WORK REQUEST
If a line in the data holds the string "computer", list it.
- - -
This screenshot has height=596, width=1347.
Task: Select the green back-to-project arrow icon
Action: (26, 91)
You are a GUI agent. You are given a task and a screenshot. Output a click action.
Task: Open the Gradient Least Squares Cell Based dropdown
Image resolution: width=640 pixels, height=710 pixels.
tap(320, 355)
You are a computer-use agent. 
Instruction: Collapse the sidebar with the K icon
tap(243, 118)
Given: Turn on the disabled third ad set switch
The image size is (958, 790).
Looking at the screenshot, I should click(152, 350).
- - -
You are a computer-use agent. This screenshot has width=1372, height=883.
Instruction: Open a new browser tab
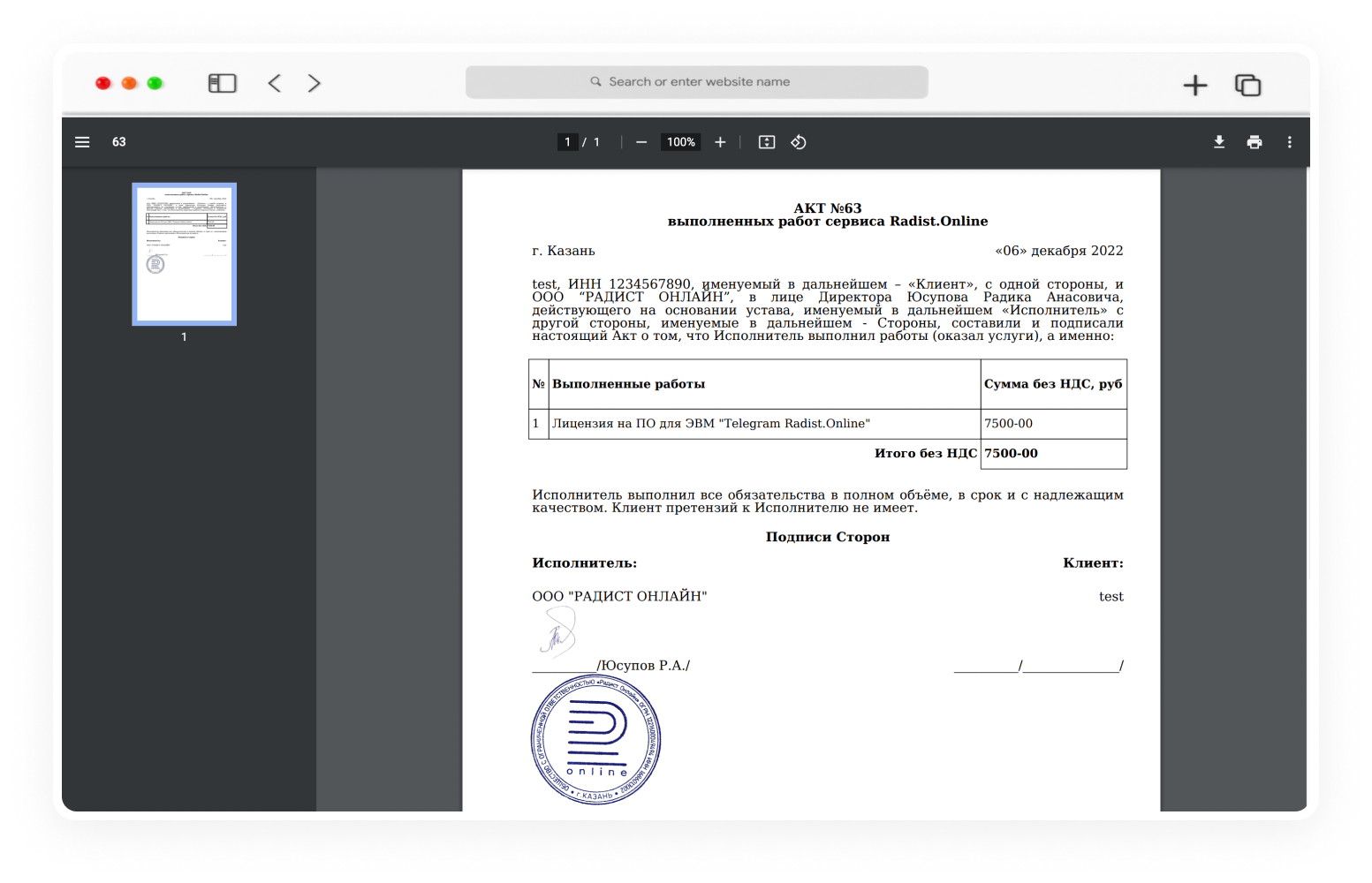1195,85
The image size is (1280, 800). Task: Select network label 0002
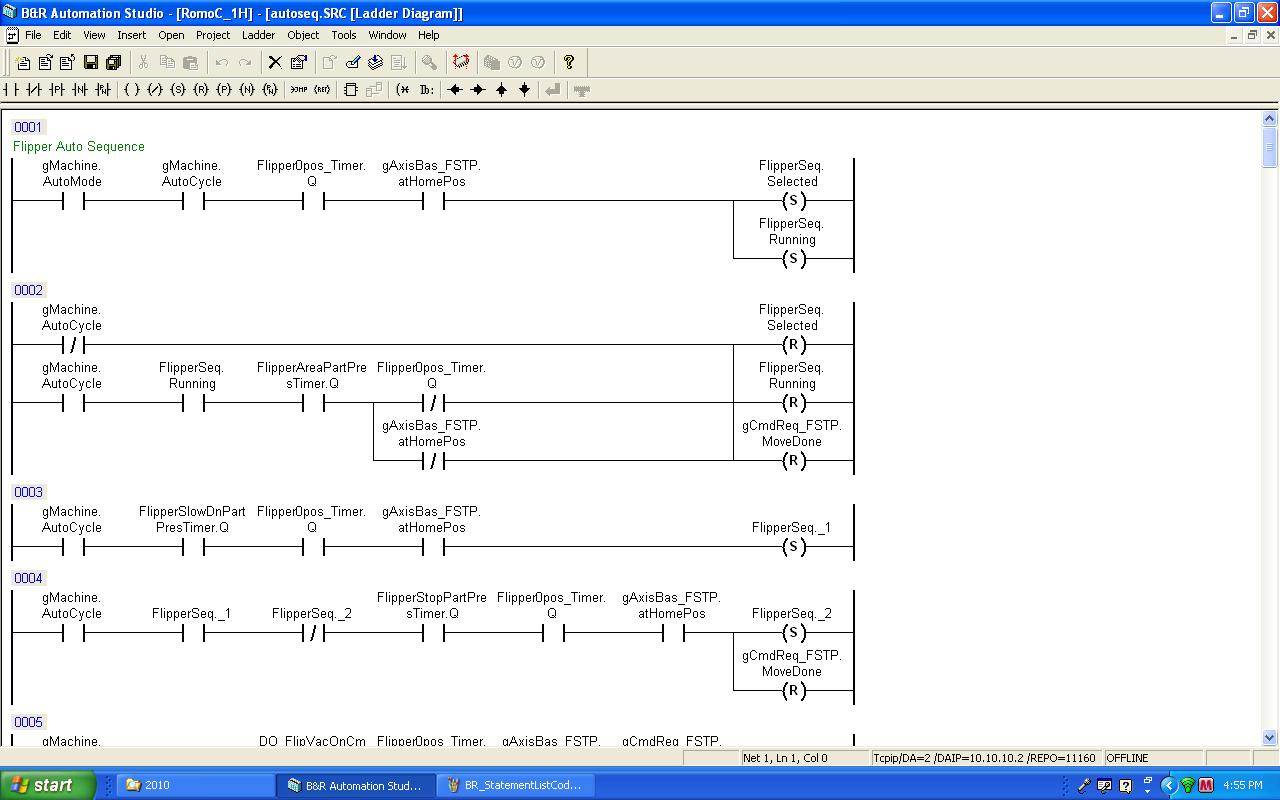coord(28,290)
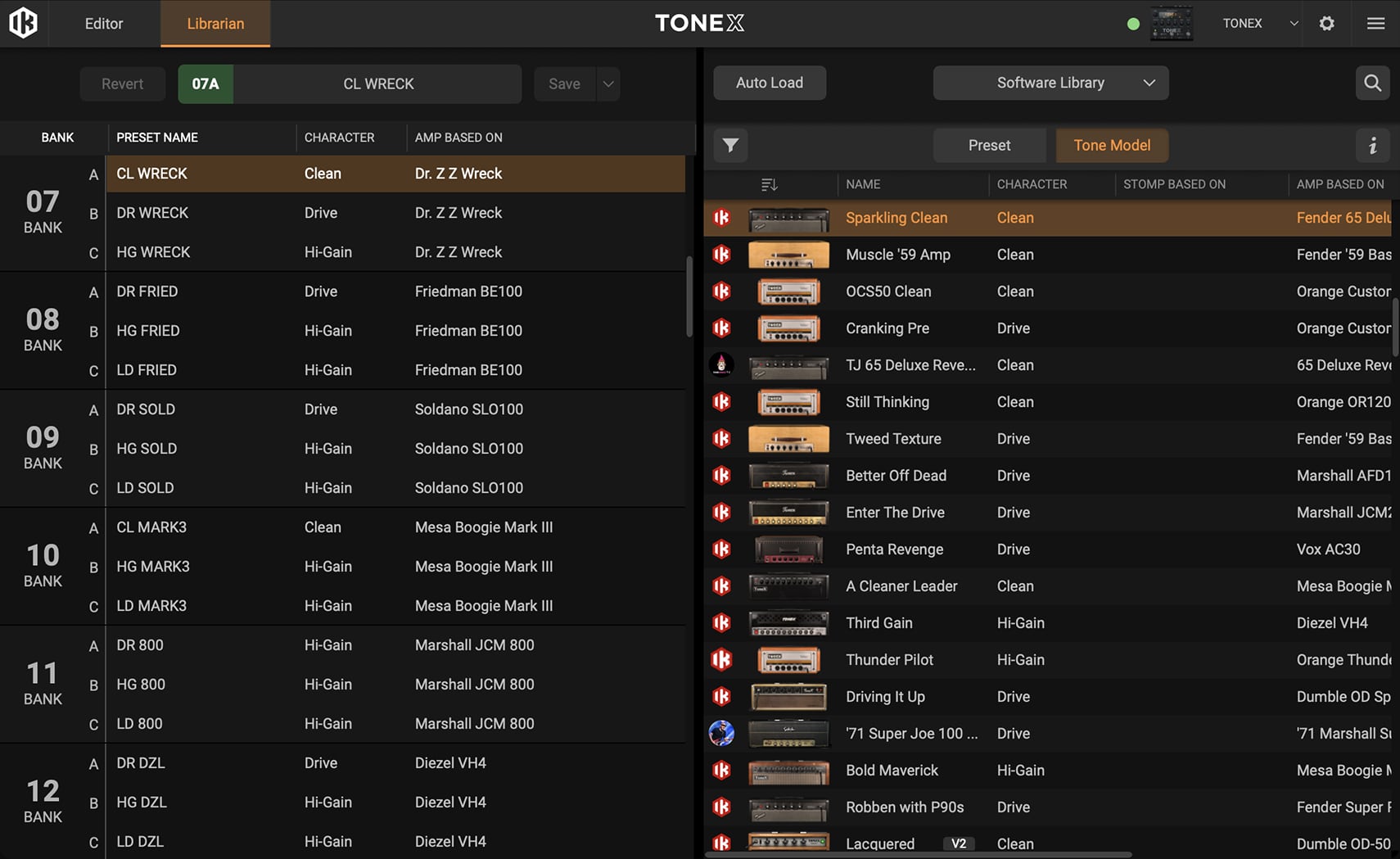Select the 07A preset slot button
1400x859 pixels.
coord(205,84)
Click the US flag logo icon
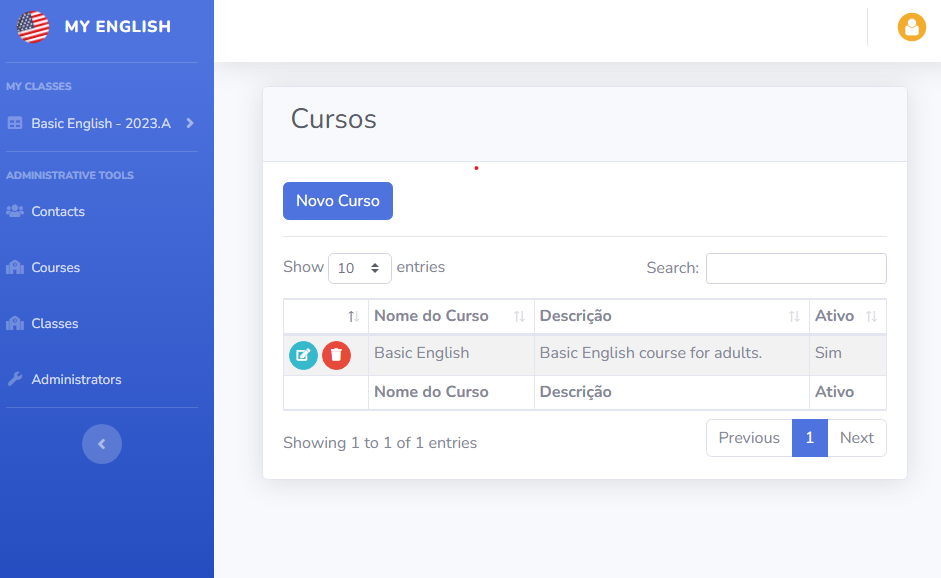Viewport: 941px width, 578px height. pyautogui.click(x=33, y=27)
- - -
ANSWER BOX
You are a computer-use agent. 
You are a computer-use agent. This screenshot has width=1372, height=883.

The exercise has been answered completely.